En détail
Le piège de la retraite anticipée
Les assurances vie mixtes de la prévoyance liée (3a) sont conditionnées par l’exercice d’une activité lucrative. Autrement dit, mieux vaut bien calculer son coup au moment d’en conclure une: si le contrat se termine à 65 ans, qu’advient-il si l’on décide de prendre une retraite anticipée à 62 ans?
Il n’existe malheureusement aucune bonne solution. Tant le rachat de l’assurance – même près de la fin du contrat – que la libération du paiement des primes occasionnent de sérieuses pertes: en 2015, par exemple, un lecteur piégé de la sorte aurait perdu plus de 8000 fr. s’il avait été contraint de racheter son assurance au moment de prendre sa retraite anticipée (lire article «Surprise à la retraite» sur bonasavoir.ch).
Pour minimiser les pertes, il est parfois possible de transformer son contrat de prévoyance liée en prévoyance libre (3b). Mais ce n’est pas le cas chez tous les assureurs, et encore moins en fin de contrat. Chez Zurich, par exemple, sa durée résiduelle doit être de 10 ans au minimum; chez Pax, de 5 ans.

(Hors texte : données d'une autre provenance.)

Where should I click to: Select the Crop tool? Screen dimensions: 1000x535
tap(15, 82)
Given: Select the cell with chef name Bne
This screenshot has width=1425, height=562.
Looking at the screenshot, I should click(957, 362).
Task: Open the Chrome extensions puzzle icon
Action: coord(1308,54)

Une solution de secours consiste à poursuivre le paiement des primes jusqu’à son terme, tout en renonçant à les déduire des revenus. Cette solution, choisie par notre lecteur de 2015, lui avait permis de limiter les pertes à 3500 fr. environ. Cependant, si l’assureur est au courant du départ à la retraite de son assuré, il ne devrait pas accepter le versement des primes. En outre, l’autorité fiscale pourrait exiger un rattrapage, notamment parce que ces montants auront été momentanément soustraits de la fortune.